Según ha explicado el desarrollador de negocio de la compañía Kingston Digital Europa (KDE), Pedro González, la nueva Ley podría imponer sanciones que alcancen “bien 20 millones de euros, bien el 4 % de las ganancias totales de la entidad, la cifra que sea más alta” a las empresas que extravíen un USB que contenga información sensible.

Y es que, segun un informe sobre el comportamiento de los empleados en términos de seguridad en el ámbito laboral español elaborado por KDE, casi la mitad de las empresas que participaron en el estudio (un 48%) ha perdido memorias USB en este entorno.

Casi el 67 % de los dispositivos perdidos almacenaban “información tanto personal como profesional” en la misma unidad, mientras que un tercio de ellos poseía información “sensible”.

González ha añadido que casi siete de cada diez encuestados reconocieron utilizar más de un USB en su trabajo y que cerca de un 40 % admitió haber perdido “más de una unidad”.

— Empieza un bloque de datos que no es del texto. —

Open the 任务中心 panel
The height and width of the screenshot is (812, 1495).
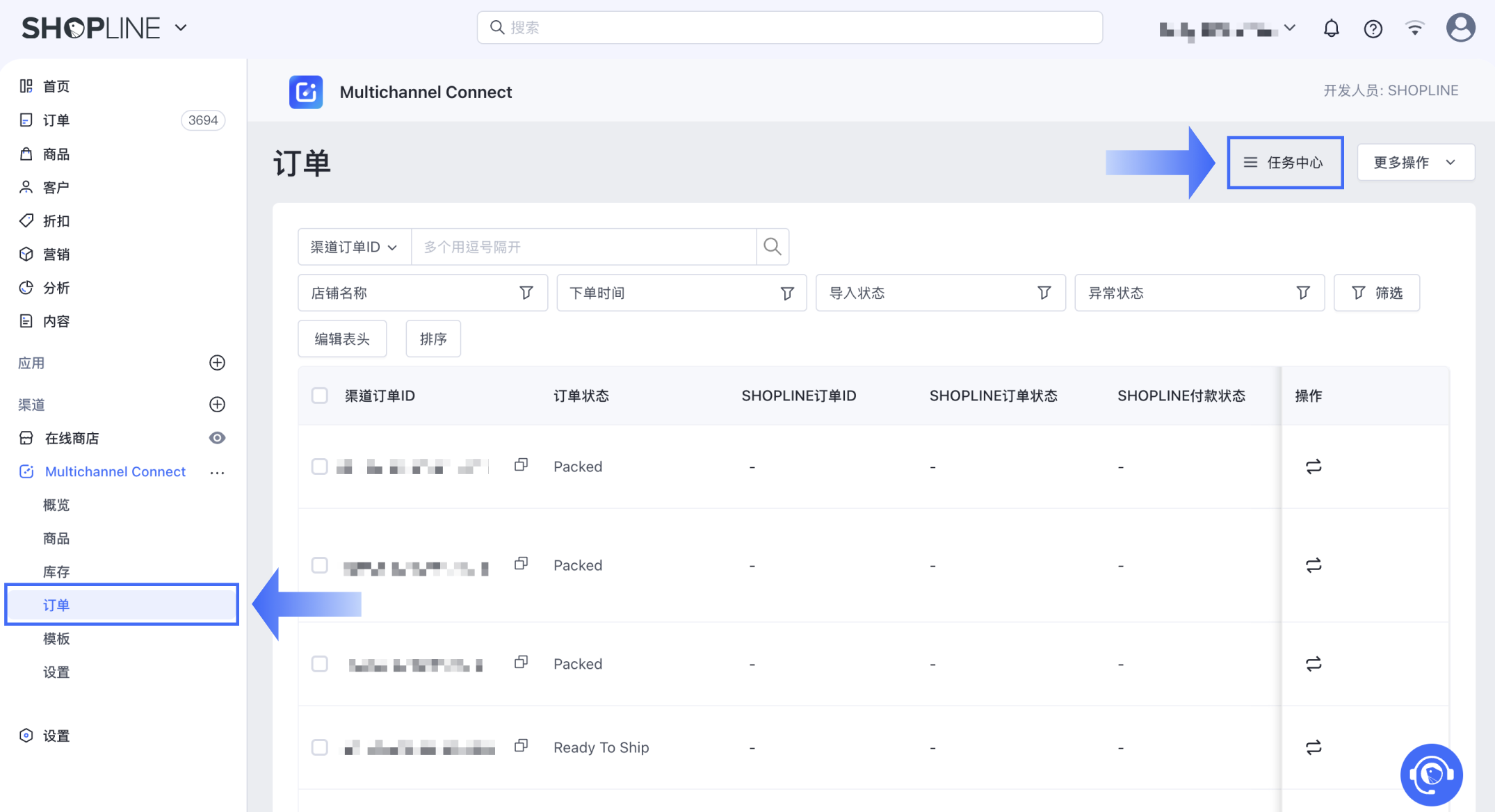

La salud y la banca, “los sectores que trabajan con datos más vulnerables”, son los que se arriesgan a mayores sanciones en el futuro.

Una vez vigente la norma, cuando un empleado pierda uno de estos dispositivos de almacenamiento deberá comunicarlo a la empresa, que a continuación tendrá que acudir a una consultoría para que sea ésta la encargada de dar el aviso de vulneración de Ley de Protección de Datos al organismo encargado de la Unión Europea, ha explicado este experto.

Y es que “cuando hablamos de protección de datos siempre pensamos en ciberseguridad y en internet”, pero el informe revela que, a pesar de que los dispositivos USB “son elementos muy útiles y cómodos, también pueden resultar peligrosos, dependiendo de para qué se utilicen”.

González cree que, a menos de un año de la entrada en vigor del nuevo reglamento, las empresas “van muy despacio” a la hora de adaptar su funcionamiento al mismo pese a que fue hecho público en abril de 2016. No obstante, el 50 % de los entrevistados declara que sus compañías han planificado “incrementar sus esfuerzos” para garantizar la seguridad de los datos en el futuro.